Between brining in buttermilk for a few hours or even overnight, dusting a little cornstarch in with the flour, letting the chicken rest after being breaded before frying, dropping a little swiggle of buttermilk in the flour itself to create those crunchy, craggy bits that we all love.

This is a practice from experience but of practicality and survival. During the Jim Crow era in the South where it was dangerous for Black families to travel via car they often packed shoebox lunches to sustain them while on the road. If chicken was in those shoeboxes, it was chicken that tasted good even when cold. Because of the intentional approach to it. 

The Aunties and church mothers undoubtedly incorporated this into their funeral fried chicken preparation process. Beyond who would be tasked to prepare the chicken in general, they cooked the chicken ahead of time.
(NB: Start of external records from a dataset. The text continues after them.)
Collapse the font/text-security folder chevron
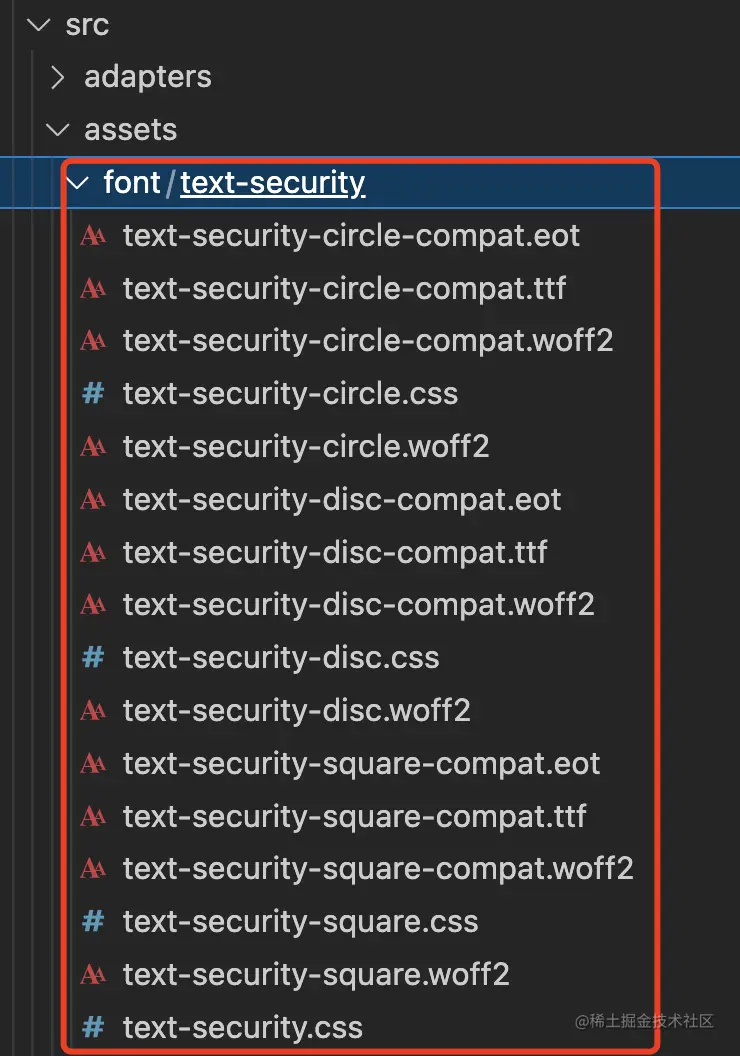Viewport: 740px width, 1056px height. point(76,183)
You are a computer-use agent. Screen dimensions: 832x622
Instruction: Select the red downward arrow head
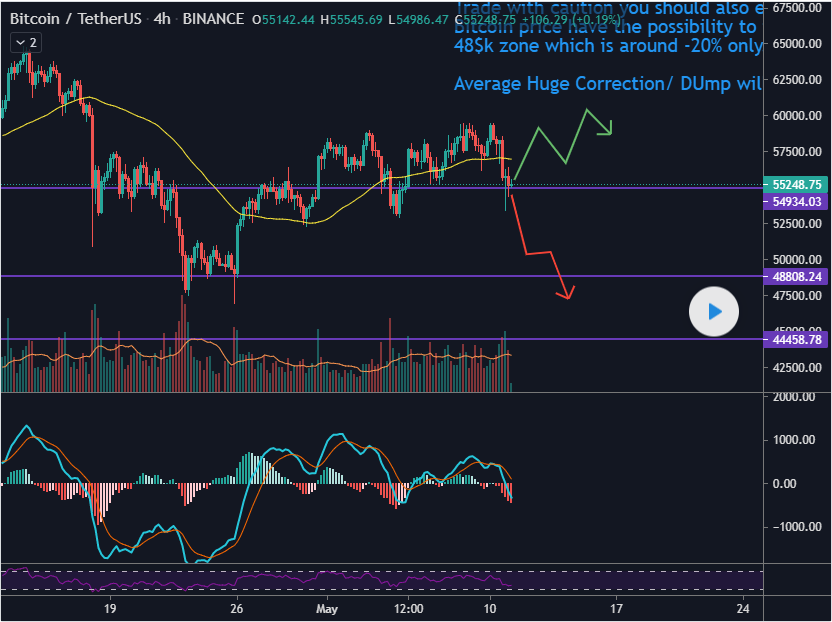567,294

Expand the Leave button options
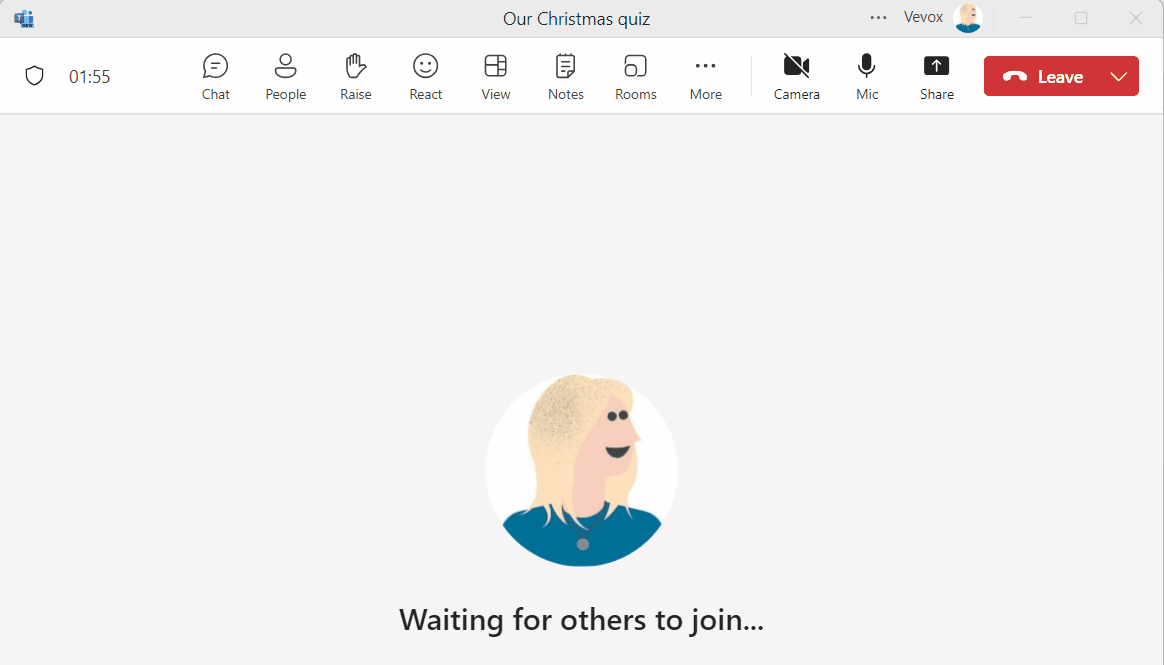[1118, 75]
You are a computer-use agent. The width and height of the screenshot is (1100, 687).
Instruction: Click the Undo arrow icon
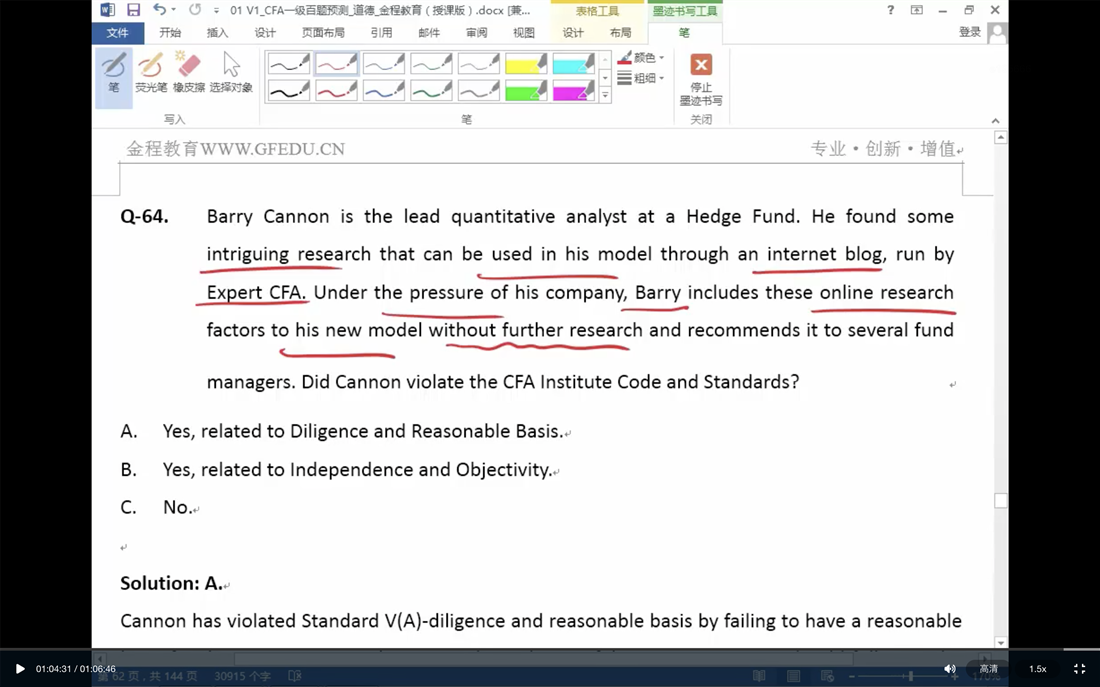pyautogui.click(x=159, y=10)
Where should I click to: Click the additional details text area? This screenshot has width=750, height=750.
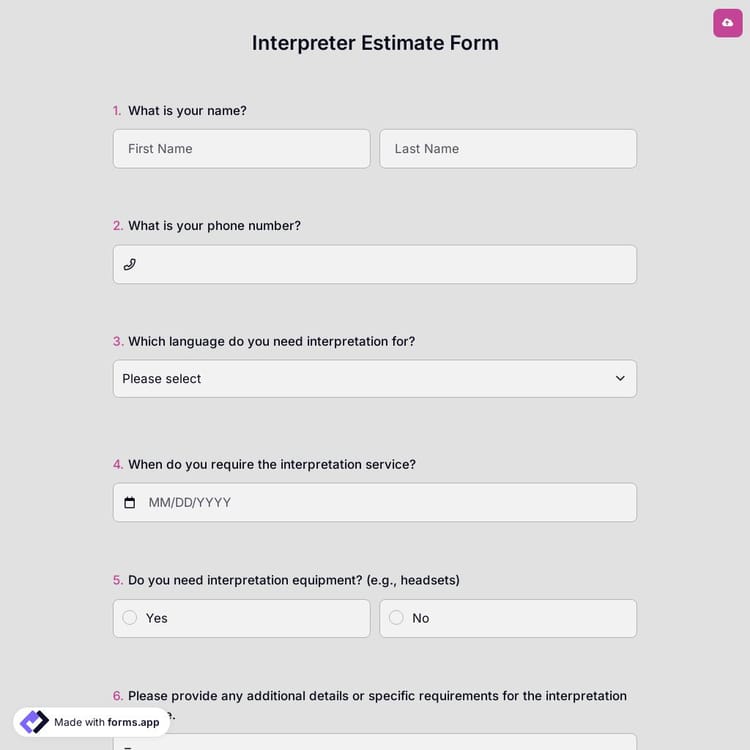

Pulling chicken straight from the grease when you have hordes of family members hungry and weary ready to eat after a long day is impractical.

They prepared chicken hours in advance and layered them in those massive aluminum chafing pans with sterno flickering underneath, ready to be distributed to plates and heavy hearts. These pieces of chicken could withstand being a little cold in some spots—and could survive being transported home at the end of the day for a midnight snack straight from the fridge. 

There are so many things that could be the centerpiece of a bereavement meal but for me, and so many others, fried chicken simply feels right. It is the perfect fusion of Black history, ancestral wisdom and culinary expertise. Somehow, in the fluidity of movement with our arms and hands to dredge chicken in flour, we end up sculpting a dish that etches a little reassurance on our soul. That us, too, even in times of immeasurable sadness can be filled, even if it’s just with a fried chicken wing dunked in hot sauce.